-------- SOURCE MATERIAL
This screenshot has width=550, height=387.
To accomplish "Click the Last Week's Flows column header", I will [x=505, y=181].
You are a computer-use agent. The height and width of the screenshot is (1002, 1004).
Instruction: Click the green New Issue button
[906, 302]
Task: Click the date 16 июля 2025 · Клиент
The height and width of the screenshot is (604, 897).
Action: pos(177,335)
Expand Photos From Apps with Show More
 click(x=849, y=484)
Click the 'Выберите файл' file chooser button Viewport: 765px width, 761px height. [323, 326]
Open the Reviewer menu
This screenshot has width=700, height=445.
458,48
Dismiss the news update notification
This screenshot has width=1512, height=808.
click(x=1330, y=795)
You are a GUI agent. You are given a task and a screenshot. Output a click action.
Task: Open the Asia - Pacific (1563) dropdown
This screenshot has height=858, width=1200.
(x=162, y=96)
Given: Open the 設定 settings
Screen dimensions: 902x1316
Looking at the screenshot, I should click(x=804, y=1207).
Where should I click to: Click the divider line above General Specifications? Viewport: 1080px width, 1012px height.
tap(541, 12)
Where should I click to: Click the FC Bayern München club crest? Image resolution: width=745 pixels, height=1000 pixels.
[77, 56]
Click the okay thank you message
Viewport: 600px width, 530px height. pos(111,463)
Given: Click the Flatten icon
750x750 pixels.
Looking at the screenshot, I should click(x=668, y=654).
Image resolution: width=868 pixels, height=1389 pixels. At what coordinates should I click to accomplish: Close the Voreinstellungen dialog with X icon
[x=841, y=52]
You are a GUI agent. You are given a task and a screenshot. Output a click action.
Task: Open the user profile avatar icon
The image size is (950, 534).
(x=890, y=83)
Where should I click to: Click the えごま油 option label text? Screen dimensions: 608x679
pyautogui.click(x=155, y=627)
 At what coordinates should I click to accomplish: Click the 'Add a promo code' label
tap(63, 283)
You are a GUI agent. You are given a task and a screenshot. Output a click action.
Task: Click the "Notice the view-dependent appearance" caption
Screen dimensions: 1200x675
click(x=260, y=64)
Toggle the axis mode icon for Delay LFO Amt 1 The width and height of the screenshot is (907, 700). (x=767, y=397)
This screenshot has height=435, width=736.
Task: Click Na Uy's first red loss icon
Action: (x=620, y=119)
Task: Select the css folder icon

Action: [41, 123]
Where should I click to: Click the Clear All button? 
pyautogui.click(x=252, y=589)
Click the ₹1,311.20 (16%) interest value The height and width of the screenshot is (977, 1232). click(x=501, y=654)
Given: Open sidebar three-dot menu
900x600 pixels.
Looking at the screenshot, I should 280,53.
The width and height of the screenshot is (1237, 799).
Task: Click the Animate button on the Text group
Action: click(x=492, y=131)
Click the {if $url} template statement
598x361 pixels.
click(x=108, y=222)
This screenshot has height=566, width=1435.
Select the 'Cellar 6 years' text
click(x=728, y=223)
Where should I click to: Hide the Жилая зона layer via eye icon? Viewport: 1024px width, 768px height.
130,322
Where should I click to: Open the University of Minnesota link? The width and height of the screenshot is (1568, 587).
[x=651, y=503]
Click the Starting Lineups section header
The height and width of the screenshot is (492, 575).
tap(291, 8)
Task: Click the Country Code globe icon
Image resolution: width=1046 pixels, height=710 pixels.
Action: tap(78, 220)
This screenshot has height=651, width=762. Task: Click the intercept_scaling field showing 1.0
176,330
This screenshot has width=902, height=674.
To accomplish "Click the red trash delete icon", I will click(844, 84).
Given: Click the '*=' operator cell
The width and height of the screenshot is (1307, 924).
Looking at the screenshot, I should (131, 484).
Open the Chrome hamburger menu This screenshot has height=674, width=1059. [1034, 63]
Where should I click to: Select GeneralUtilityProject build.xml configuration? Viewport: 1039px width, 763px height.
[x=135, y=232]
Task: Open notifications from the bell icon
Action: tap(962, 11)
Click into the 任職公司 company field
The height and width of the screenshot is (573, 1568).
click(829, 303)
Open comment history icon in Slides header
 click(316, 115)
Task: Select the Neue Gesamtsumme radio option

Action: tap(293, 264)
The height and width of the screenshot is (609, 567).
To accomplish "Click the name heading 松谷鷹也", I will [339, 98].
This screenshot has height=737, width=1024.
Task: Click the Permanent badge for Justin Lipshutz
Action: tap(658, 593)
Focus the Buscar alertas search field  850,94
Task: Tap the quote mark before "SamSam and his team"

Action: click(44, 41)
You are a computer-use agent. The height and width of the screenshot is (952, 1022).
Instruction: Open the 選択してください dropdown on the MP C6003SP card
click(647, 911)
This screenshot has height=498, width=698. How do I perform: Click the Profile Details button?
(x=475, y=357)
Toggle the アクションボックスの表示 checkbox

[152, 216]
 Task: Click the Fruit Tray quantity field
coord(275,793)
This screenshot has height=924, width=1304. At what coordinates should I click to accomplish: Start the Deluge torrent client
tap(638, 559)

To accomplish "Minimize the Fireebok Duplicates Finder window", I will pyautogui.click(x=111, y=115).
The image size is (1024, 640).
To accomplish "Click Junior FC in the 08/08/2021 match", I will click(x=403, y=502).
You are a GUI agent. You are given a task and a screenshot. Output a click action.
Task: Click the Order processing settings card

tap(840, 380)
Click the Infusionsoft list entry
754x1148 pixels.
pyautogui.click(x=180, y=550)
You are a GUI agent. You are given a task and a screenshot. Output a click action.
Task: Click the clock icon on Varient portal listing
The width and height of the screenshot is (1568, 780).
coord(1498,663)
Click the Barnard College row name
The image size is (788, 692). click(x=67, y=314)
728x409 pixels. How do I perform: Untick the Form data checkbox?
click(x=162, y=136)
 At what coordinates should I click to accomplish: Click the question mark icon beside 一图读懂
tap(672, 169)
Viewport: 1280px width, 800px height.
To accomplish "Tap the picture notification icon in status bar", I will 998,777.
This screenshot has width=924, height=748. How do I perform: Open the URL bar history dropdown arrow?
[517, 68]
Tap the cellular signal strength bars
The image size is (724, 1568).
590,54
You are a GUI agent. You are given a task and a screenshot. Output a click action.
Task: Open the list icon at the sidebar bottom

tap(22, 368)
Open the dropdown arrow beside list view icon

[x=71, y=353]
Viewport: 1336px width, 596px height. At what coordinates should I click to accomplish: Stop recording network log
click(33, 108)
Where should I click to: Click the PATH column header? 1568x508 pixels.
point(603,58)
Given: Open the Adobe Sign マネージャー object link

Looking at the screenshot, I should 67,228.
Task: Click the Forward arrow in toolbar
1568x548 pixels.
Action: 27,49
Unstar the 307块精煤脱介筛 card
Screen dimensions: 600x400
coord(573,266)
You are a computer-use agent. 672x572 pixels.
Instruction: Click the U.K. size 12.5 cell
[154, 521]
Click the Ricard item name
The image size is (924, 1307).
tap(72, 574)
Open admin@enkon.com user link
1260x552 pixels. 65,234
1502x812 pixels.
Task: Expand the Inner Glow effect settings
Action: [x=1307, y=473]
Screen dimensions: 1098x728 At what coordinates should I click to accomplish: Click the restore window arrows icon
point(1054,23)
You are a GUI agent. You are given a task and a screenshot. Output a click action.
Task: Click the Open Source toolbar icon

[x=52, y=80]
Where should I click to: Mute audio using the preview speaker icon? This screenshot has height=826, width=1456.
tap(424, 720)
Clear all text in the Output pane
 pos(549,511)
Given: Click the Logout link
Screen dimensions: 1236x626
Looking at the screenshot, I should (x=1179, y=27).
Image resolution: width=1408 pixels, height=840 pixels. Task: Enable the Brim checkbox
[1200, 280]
----------------
▸ PROBLEM
Lines above with "computer" in them are the ones to copy.

▸ OUTPUT BELOW
You are a computer-use agent. The height and width of the screenshot is (1002, 1004).
You are a computer-use agent. The height and width of the screenshot is (952, 1022).
You are a computer-use agent. 672x572 pixels.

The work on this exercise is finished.